Mais à dire vrai, tout ça, on s'en fout complètement. Parce que ce qui fait de ce livre ce qu'il est. Ce qui en fait son immense qualité. Ce qui fait qu'alors même que l'histoire ne nous attirait pas et ne nous passionne d'ailleurs pas énormément en cours de lecture, on avance on avance on avance sans aucune difficulté et avec un immense plaisir, ce qui fait qu'on passe un SI BON MOMENT avec cette lecture, c'est l'auteur. L'auteur et sa façon de s'adresser à son lecteur. L'auteur et son talent. L'auteur et ses mots. J'avoue, je suis totalement subjuguée par l'écriture découverte ici. De toute façon, sans ça, on n'aurait pas de 4/5 alors que j'ai trouvé l'histoire un peu bof. Mais j'ai un vrai coup de coeur pour son style, clairement, qui m'a littéralement envoûtée. Du début à la fin !

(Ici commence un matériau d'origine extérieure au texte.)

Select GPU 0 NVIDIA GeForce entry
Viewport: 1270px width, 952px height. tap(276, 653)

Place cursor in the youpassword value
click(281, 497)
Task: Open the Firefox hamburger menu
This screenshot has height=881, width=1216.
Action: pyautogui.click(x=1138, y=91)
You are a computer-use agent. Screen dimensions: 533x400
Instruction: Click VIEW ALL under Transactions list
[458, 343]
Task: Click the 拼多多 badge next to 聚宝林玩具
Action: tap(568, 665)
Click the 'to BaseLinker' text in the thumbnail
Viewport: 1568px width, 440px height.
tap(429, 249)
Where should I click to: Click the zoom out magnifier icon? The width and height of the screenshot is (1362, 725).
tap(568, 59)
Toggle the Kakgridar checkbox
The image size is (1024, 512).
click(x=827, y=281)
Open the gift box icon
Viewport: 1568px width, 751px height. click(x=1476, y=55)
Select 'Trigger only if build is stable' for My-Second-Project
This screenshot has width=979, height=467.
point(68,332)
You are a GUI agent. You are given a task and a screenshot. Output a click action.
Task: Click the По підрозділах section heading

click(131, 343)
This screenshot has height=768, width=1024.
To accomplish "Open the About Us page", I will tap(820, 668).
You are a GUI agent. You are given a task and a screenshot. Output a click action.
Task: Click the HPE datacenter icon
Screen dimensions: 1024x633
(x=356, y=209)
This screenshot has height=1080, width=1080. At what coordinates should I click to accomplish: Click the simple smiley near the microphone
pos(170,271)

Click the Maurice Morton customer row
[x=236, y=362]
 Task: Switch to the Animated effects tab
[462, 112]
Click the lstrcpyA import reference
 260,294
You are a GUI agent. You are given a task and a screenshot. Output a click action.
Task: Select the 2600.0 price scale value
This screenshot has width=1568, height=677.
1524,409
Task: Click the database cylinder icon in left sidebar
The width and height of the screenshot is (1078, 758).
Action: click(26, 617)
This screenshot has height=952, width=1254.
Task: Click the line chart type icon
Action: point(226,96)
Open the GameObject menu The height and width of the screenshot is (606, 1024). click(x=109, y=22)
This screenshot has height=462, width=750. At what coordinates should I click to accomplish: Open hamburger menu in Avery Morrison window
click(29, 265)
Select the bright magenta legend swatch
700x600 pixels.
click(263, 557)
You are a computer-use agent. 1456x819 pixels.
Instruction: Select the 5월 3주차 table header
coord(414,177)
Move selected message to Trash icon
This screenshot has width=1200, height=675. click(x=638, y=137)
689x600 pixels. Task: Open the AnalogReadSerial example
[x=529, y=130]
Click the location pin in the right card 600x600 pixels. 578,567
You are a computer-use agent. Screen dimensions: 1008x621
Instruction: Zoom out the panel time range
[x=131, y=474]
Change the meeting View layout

Je pense que je vais me laisser tenter par un autre titre de Jaworski, histoire de le découvrir sur une histoire qui me parlera peut-être un peu plus, et décider si vraiment, lui et moi, on est faits pour s'entendre.
Quant à gagner la guerre, mon ptit public, oui, je crois que tu dois le découvrir. Je crois que tu dois rencontrer ce texte, parce que ce sera une belle rencontre, je te le promets.